Metin bloğu:
===============
Görüldüğü üzere maddede feshin
parasal sonuçlarını karara bağlama yükümlülüğü hakime verilmiştir. Kanaatimizce
her ne kadar şu an için uygulanamaz olsa da, şayet pandemi süreci 01.07.2020
tarihini geçer ve bu hüküm yürürlüğe girerse, işyeri kira sözleşmeleri
bakımından işbu maddeden yararlanmak değerlendirilebilecektir.
C. AVM’LERDE
BULUNAN İŞYERLERİNDE AİDAT ÖDEME BORCUNUN DEĞERLENDİRİLMESİ
Bilindiği üzere, süregelen
pandemi sürecinde AVM yönetimleri tarafından alınan kararlarla AVM’ler geçici
bir süreyle faaliyete kapatıldı. Bu kapanma hali, normal zamanlarda AVM
tarafından verilen birtakım hizmetlerin askıya alınması, bu nedenle de AVM yönetimlerince
esasen daha az masraf yapılması sonucunu doğurdu.
Kapalı olduğu süreçte bir
AVM’nin sunduğu güvenlik ve idari hizmetleri devam ediyor olabilir ya da
temizlik hizmeti gibi üçüncü kişilerden aldıkları hizmetlerin masrafları devam
ediyor olabilir. Fakat bunlar dışında şayet AVM’nin kapalı olması sebebiyle
yapılmayan bir masraf, verilmeyen bir hizmet var ise, yapmaktan kurtulduğu
masraf oranında AVM aidatında indirim sağlanması makul olacaktır. Bu doğrultuda
her bir AVM’de aidatın hangi kalemlerden oluştuğu dikkatle incelenmelidir. Aksi
takdirde kanaatimiz, AVM yönetimleri hakkında haksız kazanç sağlama, sebepsiz
zenginleşme değerlendirmelerinin yapılabileceği yönündedir.
===============
Toplanan veriler:
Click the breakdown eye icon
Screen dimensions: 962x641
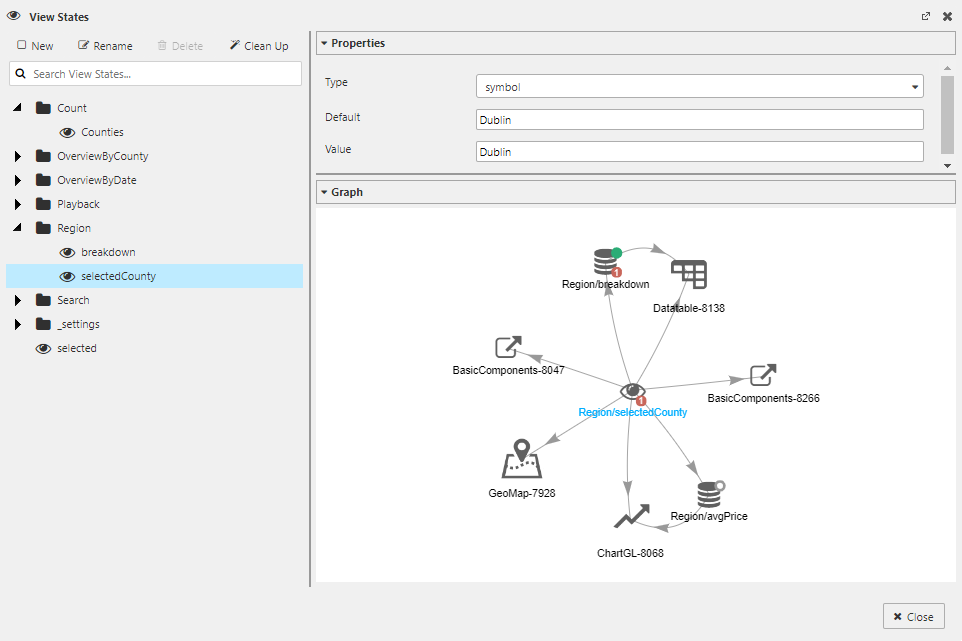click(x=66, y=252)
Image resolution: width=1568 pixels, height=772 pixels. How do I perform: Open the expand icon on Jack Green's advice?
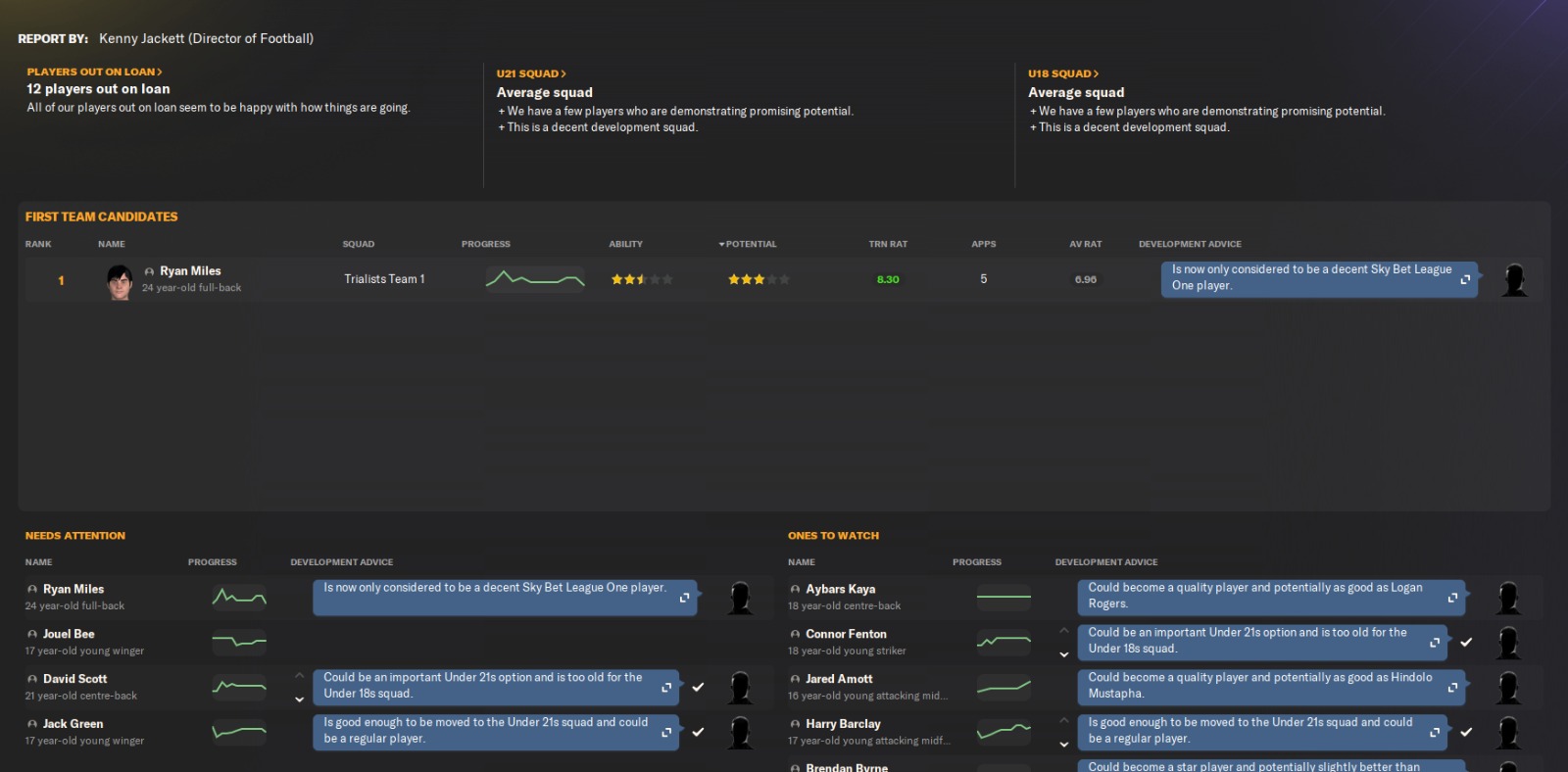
===============
Materyal soruları:
a - Yukarıdaki AVM aidatı metnine göre şu ifadeler doğru mu: (i) Feshin parasal sonuçlarını karara bağlama yükümlülüğü hakime verilmiştir. (ii) AVM’ler pandemi sürecinde kalıcı olarak kapatılmıştır. (iii) Her AVM’de aidatın hangi kalemlerden oluştuğu incelenmelidir. Her biri için evet ya da hayır deyip metindeki belirleyici sözleri birebir alıntılar mısınız?
b - Yukarıdaki AVM aidatı metnini son cümlesinden sonra sürdürür müsünüz?

Görev yanıtları:
a -
(i) Evet: "maddede feshin parasal sonuçlarını karara bağlama yükümlülüğü hakime verilmiştir"
(ii) Hayır: "AVM’ler geçici bir süreyle faaliyete kapatıldı"
(iii) Evet: "her bir AVM’de aidatın hangi kalemlerden oluştuğu dikkatle incelenmelidir"

b -
D. KONUT
KİRA SÖZLEŞMELERİNİN GENEL HÜKÜMLER BAKIMINDAN DEĞERLENDİRİLMESİ
Yukarıda da belirtmiş
olduğumuz üzere, 26.03.2020 tarihli Resmi Gazetede yayınlanan 7226 sayılı Bazı
Kanunlarda Değişiklik Yapılmasına Dair Kanunun geçici ikinci maddesi yalnızca
işyeri kira sözleşmeleri hakkında geçerli bir düzenlemedir. Diğer bir deyişle,
pandemi sürecinde konut kira sözleşmelerinden doğan kira borçlarının ödenmemesi
durumu konut kira sözleşmesinin feshi ya da tahliyesi için geçerli bir sebep
olmaya devam edecektir. İşyeri kiralarında olduğu gibi, ödenmeyen konut kira
bedellerine bir yandan faiz de işleyecektir.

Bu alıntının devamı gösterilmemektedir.